Exercise prompt:
Copy, from the entries below, each line in which the string "computer" appears.

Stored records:
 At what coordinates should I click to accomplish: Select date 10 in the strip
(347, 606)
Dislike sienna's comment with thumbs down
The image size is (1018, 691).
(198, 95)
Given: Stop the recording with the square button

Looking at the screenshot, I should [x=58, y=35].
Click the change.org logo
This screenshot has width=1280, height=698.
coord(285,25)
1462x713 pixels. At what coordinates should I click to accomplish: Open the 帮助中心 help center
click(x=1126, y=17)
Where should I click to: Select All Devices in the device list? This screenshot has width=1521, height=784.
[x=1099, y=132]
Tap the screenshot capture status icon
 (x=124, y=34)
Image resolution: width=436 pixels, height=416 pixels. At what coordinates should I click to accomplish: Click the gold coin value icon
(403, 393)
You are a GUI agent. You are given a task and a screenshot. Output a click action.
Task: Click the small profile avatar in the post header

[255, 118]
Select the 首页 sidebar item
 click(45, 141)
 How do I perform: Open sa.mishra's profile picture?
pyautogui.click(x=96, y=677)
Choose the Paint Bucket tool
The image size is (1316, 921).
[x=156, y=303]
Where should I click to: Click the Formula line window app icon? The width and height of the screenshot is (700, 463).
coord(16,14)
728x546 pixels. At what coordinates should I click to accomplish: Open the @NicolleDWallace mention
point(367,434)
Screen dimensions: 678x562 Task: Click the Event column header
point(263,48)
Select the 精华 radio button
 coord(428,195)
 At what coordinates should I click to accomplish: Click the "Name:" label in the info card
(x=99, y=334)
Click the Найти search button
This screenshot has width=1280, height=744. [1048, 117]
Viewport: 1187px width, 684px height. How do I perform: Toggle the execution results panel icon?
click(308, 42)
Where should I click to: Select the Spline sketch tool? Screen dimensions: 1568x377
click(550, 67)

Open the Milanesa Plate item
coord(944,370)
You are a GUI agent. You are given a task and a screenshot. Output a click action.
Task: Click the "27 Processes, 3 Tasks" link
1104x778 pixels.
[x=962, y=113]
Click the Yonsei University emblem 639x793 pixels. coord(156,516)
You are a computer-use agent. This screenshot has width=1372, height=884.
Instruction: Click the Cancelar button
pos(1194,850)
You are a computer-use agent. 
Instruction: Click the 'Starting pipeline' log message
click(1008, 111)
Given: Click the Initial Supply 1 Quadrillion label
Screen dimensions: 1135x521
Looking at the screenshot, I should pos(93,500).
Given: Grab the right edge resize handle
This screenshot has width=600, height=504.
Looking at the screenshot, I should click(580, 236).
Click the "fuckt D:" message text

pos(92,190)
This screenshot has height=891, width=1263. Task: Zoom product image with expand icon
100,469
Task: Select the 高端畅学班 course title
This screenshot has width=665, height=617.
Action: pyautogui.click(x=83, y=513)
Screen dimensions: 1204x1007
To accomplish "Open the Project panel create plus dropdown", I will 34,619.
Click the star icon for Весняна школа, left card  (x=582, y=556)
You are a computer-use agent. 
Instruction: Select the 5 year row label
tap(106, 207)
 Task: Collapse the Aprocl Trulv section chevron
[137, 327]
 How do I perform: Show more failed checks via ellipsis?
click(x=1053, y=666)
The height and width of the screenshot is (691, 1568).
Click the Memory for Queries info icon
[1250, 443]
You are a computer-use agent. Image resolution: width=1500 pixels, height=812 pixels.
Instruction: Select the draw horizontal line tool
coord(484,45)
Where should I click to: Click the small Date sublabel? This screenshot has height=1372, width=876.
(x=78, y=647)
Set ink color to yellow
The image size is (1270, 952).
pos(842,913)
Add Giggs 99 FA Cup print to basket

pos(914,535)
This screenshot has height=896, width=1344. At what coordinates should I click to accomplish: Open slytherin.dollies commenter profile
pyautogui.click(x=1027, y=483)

Response below:
You are a computer-use agent. This screenshot has width=1372, height=884.
You are a computer-use agent. 
You are a computer-use agent. 
You are a computer-use agent. Image resolution: width=1500 pixels, height=812 pixels.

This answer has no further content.